_Data to examine_:
---

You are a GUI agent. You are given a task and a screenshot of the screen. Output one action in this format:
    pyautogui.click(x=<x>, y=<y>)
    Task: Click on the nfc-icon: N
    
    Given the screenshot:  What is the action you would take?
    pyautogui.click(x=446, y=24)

---

Please print all of the data above again, line for line, with nothing changed.

You are a GUI agent. You are given a task and a screenshot of the screen. Output one action in this format:
    pyautogui.click(x=<x>, y=<y>)
    Task: Click on the nfc-icon: N
    
    Given the screenshot:  What is the action you would take?
    pyautogui.click(x=446, y=24)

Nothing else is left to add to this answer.